Our first puppy was the floppy, happy, dumb sort. I was given to know that we needed some sort of puppy, and this one was available. We were not exactly living at the time in the puppy capital of the world, and the world is a difficult place to navigate without a puppy.
The floppy, happy puppy was kind of endearing, but a little stunted. After a while, we left him as we found him, in loving hands, and moved on. We needed a competent puppy, a vigilant one who could withstand a complex journey.
The next puppy was strong, and while somewhat lame, he seemed good for the journey. But he, too, turned out to be somewhat stunted. He was unable to grow, and we did hope for a puppy who would grow rather large.
We searched for another puppy, one who would become immense and lovable and loving and always be with us. At one point, I thought I had found one. He definitely had the genes for immensity, and he was a very loving puppy. I adored him at once. I knew he wanted to keep me, and I knew I wanted to keep him. It seemed the perfect match.
But the puppy was not a purebred, and it was determined that we should have a purebred.

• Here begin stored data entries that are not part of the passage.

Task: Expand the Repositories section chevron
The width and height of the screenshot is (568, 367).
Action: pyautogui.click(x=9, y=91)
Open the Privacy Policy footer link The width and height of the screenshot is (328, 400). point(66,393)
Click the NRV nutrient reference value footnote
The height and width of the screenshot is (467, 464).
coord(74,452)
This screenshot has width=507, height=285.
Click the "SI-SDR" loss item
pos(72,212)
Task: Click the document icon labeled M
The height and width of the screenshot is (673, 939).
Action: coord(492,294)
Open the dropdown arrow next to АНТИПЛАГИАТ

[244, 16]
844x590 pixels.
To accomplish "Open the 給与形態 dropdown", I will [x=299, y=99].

While the puppy I adored seemed to have all the right qualities, he did not have the right pedigree, and so I could not keep him.
After some time, we felt well favored to find a purebred puppy. This one was strong and protective. His ears pricked straight up and never seemed to wiggle. His personality was a little quirky, and he was not awfully affectionate, but he was so clever that I tried to overlook the fact that I did not feel the same snug bond with this puppy that I had felt with the puppy I had really wanted. I got along well enough with the new puppy, though it often seemed the bond was one more of endurance than love. Sometimes the puppy would be snappish with me, and even leave teeth marks, but I attributed this to the fact that I am high strung myself, and he was probably sensing something in my mood.

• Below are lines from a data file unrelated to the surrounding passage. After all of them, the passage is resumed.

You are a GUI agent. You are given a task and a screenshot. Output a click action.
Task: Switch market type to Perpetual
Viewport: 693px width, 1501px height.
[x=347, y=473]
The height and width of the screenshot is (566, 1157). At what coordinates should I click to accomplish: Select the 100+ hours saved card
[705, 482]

Time passed, and I always missed the other puppy, the one I found and was not allowed to keep. I always called him my first puppy. I was able to visit my first puppy, and was able to watch him grow. I saw my first puppy’s puppies, and watched them grow, too. It brought me so much joy to see them.
My first puppy never forgot me. He always seemed happy to see me, and we enjoyed wonderful visits together. Then I would go home to my purebred puppy, and he would be glad to see me too, in his own reserved sort of way. And I’m glad to see him, too. He can never be my first choice, but he’s our puppy and our companion for the journey.